• **GOAL 1**:
In the passage below on representing infinite matroids over fields, what property do all matroids defined by linear independence of a set of vectors necessarily have?
• **GOAL 2**:
Summarize the passage below on representing infinite matroids over fields in two sentences.

• **DOCUMENT PASSAGE**:
Representing infinite matroids over fields

Looking back over the series of all posts so far on infinite matroids, you might notice (as I did) that there is a central theme which has not yet been covered: that of representability. What should it mean for an infinite matroid to be representable over a field $k$? In this post we will explore a few ideas for how one could try to define this. It will be a fraught journey, with some false starts and paths that get lost in rocky ground, but eventually we will arrive at a satisfying definition.

The obvious thing to try is to just define representability of infinite matroids the same way we define it for finite matroids: take a set $E$ of vectors in some vector space $V$ over $k$, and say that a subset of $E$ is independent if it is linearly independent in $V$. If $E$ is infinite then we have an infinite matroid, and such matroids should certainly count as representable over $k$.

Unfortunately this definition doesn’t cover all the examples of matroids which ought to be representable. For example, in this post we saw a bunch of examples that look like infinite graphic matroids, and graphic matroids should be representable over every field. But these examples are not covered by the definition above. Nor are the examples from this post. Why not? A set of vectors is linearly independent as soon as all of its finite subsets are, so all the circuits of these matroids will necessarily be finite. In other words, all these matroids are finitary.

• **DATASET SECTION**:
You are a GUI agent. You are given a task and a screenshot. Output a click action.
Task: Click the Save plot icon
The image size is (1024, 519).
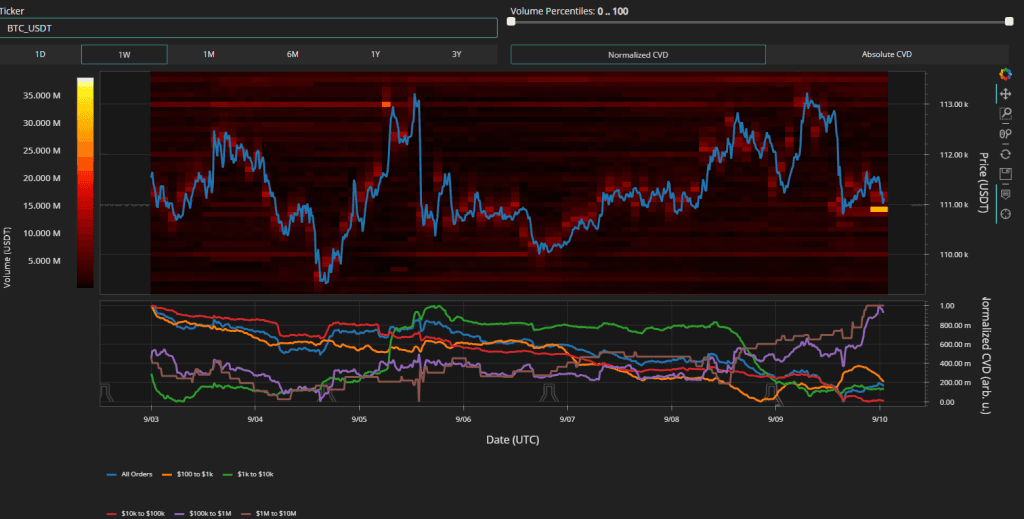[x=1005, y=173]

• **RESPONSE 1**:
They are finitary: all their circuits are finite.

• **RESPONSE 2**:
The passage asks what it should mean for an infinite matroid to be representable over a field, and it first tries the definition used for finite matroids, where a subset of a set of vectors is independent if it is linearly independent. This definition falls short because it misses matroids that ought to be representable, such as examples resembling infinite graphic matroids: linear independence depends only on finite subsets, so every matroid it produces has only finite circuits.